# WHAT TO PRODUCE
Would you copy all lines in the data that contain the word "will"?

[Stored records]
┌──

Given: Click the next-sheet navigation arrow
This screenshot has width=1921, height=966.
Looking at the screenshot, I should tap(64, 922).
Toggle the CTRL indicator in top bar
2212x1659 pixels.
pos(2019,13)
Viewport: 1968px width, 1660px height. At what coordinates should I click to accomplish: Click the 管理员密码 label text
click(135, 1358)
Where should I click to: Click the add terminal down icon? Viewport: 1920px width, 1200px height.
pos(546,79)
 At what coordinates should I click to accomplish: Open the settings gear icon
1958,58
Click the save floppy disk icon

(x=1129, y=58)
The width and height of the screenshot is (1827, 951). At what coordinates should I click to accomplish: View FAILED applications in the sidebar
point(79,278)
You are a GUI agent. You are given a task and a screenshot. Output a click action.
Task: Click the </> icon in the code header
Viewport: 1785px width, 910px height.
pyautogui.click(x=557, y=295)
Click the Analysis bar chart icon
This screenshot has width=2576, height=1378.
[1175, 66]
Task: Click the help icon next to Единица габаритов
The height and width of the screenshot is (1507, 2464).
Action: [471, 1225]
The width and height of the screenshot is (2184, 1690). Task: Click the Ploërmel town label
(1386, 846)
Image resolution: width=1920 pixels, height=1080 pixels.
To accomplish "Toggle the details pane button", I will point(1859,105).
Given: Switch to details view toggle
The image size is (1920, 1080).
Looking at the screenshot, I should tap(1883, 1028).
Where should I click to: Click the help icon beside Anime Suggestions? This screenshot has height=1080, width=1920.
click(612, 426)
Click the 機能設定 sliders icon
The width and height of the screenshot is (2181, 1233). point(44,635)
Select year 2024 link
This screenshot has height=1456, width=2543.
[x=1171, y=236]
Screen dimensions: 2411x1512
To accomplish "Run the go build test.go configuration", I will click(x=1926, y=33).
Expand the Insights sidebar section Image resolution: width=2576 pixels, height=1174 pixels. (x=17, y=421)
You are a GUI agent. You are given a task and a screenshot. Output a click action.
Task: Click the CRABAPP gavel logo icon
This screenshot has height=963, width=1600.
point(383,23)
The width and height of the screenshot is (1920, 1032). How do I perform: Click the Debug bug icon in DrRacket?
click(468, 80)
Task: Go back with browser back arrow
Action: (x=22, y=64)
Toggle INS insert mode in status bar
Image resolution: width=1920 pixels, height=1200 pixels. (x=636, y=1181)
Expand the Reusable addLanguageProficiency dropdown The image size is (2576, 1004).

└──

# OUTPUT
To accomplish "Toggle the details pane button", I will point(1859,105).
To accomplish "Run the go build test.go configuration", I will click(x=1926, y=33).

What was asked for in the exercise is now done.